脊髓损伤一直是神经科学领域研究的一个重点和难点，目前尚无有效的治疗方法。脊髓损伤后导致神经组织破坏，在损伤处形成一个不利于神经再生的局部微环境。在这局部微环境中，星形胶质细胞和小胶质细胞活化并形成致密的胶质疤痕被认为是损伤后神经轴突不能再生并穿越损伤处的主要原因之一。为了寻找能够有效调控脊髓损伤后胶质疤痕形成并促进神经功能恢复，我们通过建立体外细胞模型，筛选中药单体化合物库，发现Nitidine能够明显地抑制星形胶质细胞和小胶质细胞活化，从而有效地减轻脊髓损伤后胶质疤痕形成。本研究将综合运用细胞生物学、分子生物学、形态学和行为学等技术手段，进一步深入研究Nitidine对星形胶质细胞和小胶质细胞活化及其引起的胶质疤痕形成的调控作用和相关分子机制，分析其在神经再生和神经功能恢复中的作用，以期为临床寻找能够有效治疗脊髓损伤的先导化合物药物提供重要的理论依据。

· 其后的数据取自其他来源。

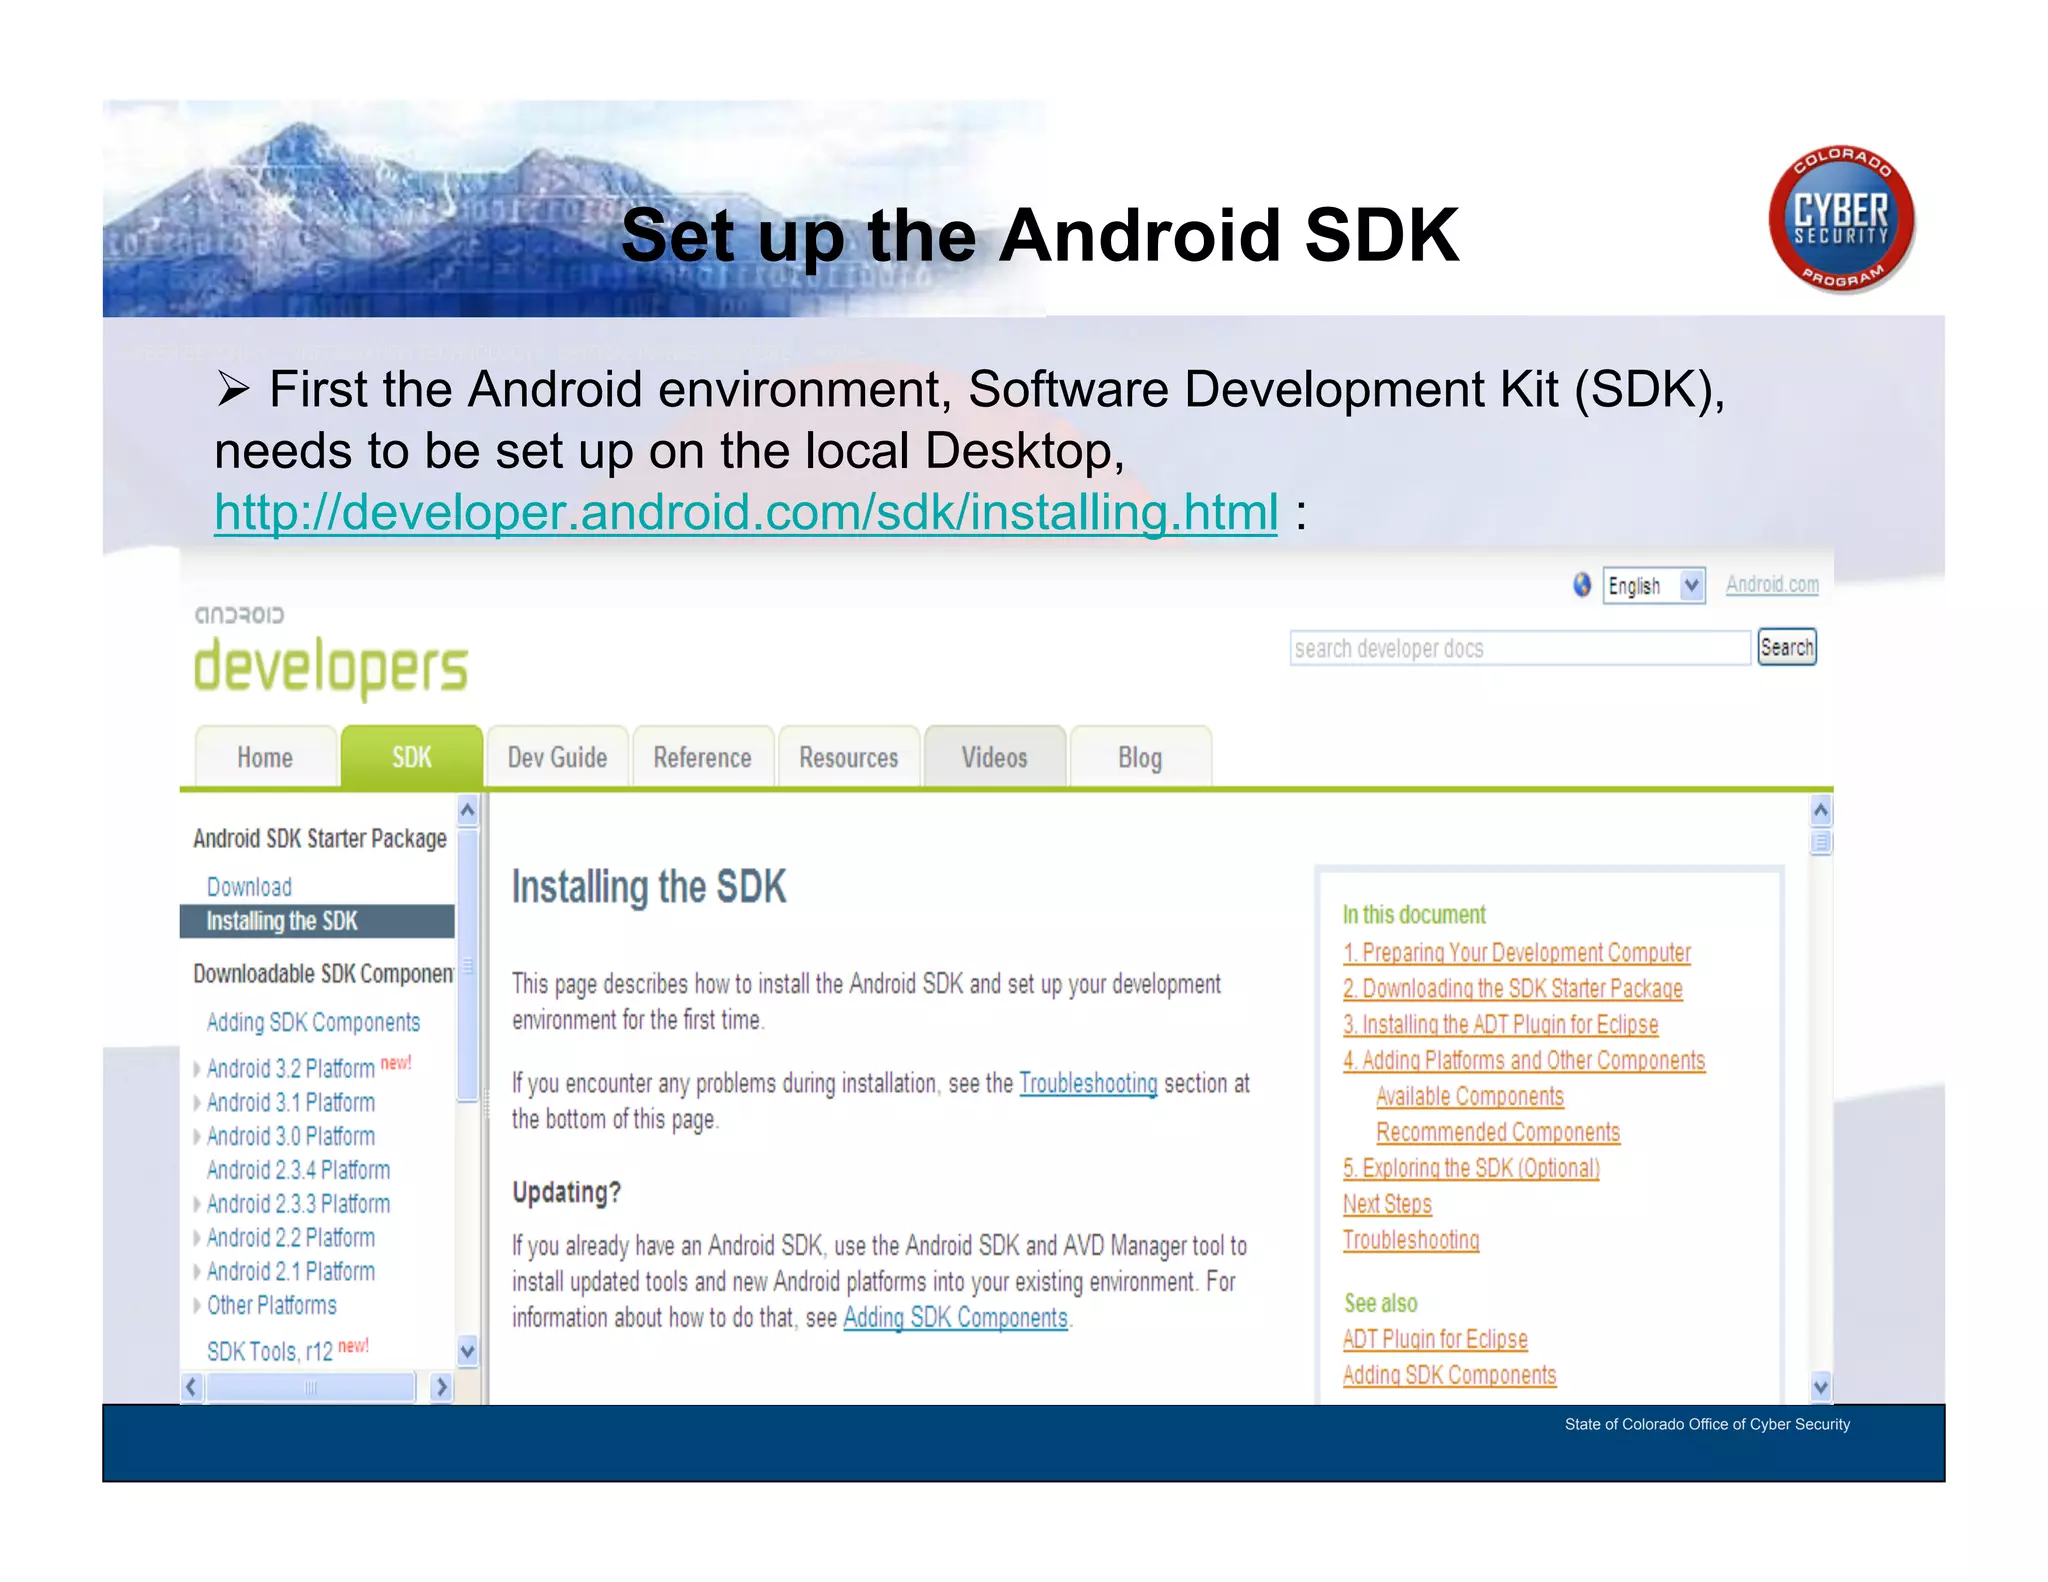Click the sidebar horizontal scrollbar thumb

(310, 1387)
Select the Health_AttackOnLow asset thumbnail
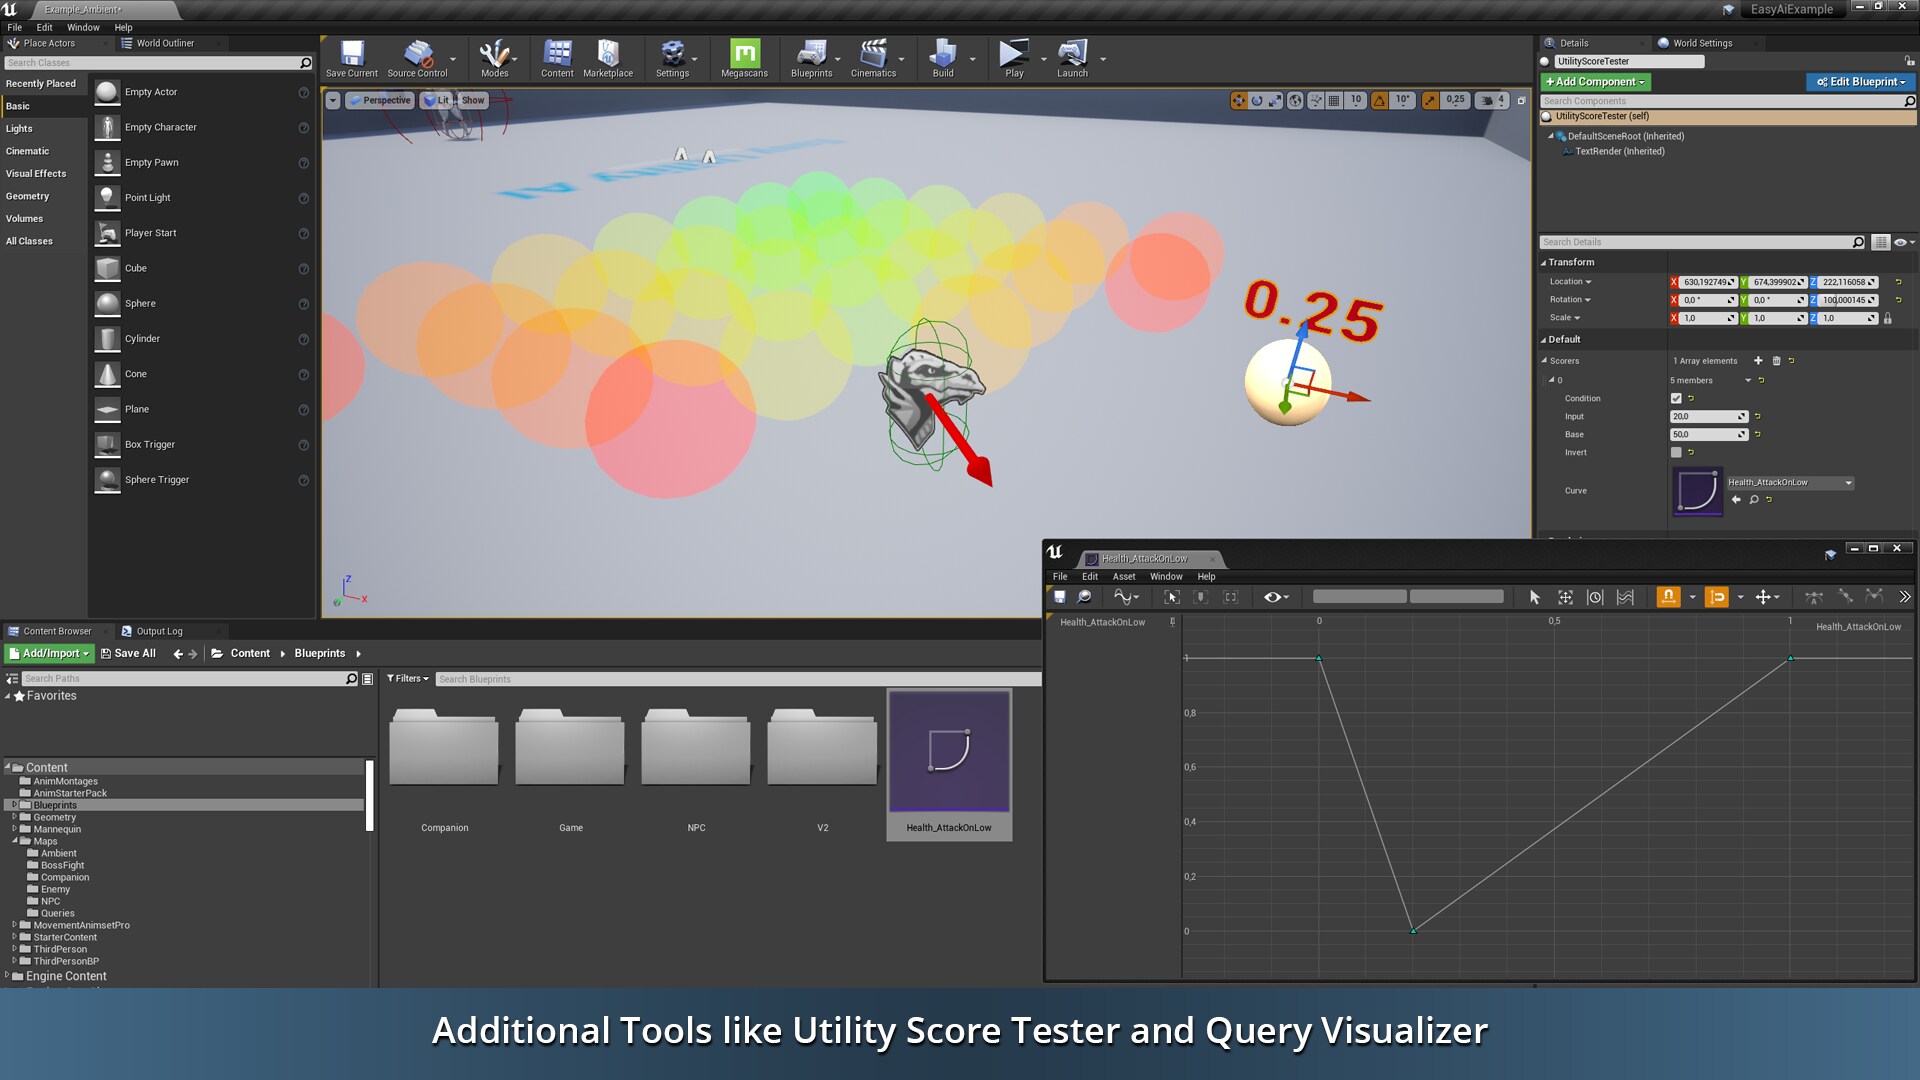The image size is (1920, 1080). point(949,752)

研究表明，胶质细胞反应参与了脑外伤和脊髓损伤的病理过程。小胶质细胞是中枢神经系统内的一种免疫细胞，尽管它能够清除神经损伤后产生的细胞碎片和毒性物质，但是过度激活的细胞胶质细胞会通过释放大量的炎症因子和细胞毒性介质而加重继发性损伤，从而影响中枢神经损伤修复。实际上，抑制小胶质细胞活化反应已成为治疗中枢神经损伤的一种有效策略。Nitidine（两面针碱）是从芸香科花椒属植物两面针中提取的一类苯并菲啶类生物碱。我们研究发现，Nitidine能够抑制小胶质细胞的活化，从而促进中枢神经损伤修复。在体外，Nitidine能够通过调节ERK和NF-κB信号通路抑制小胶质细胞的活化。在体内，Nitidine也能抑制小胶质细胞的活化，从而明显地促进神经元存活并保护神经组织。更重要的是，通过BMS评估和游泳测试等行为学分析，发现Nitidine能够明显地促进小鼠脊髓损伤后的功能修复。总之，这些实验结果表明，Nitidine能够抑制小胶质细胞反应性激活，从而促进中枢神经损伤后组织存活和神经功能修复，提示Nitidine可能有利于中枢神经损伤的治疗。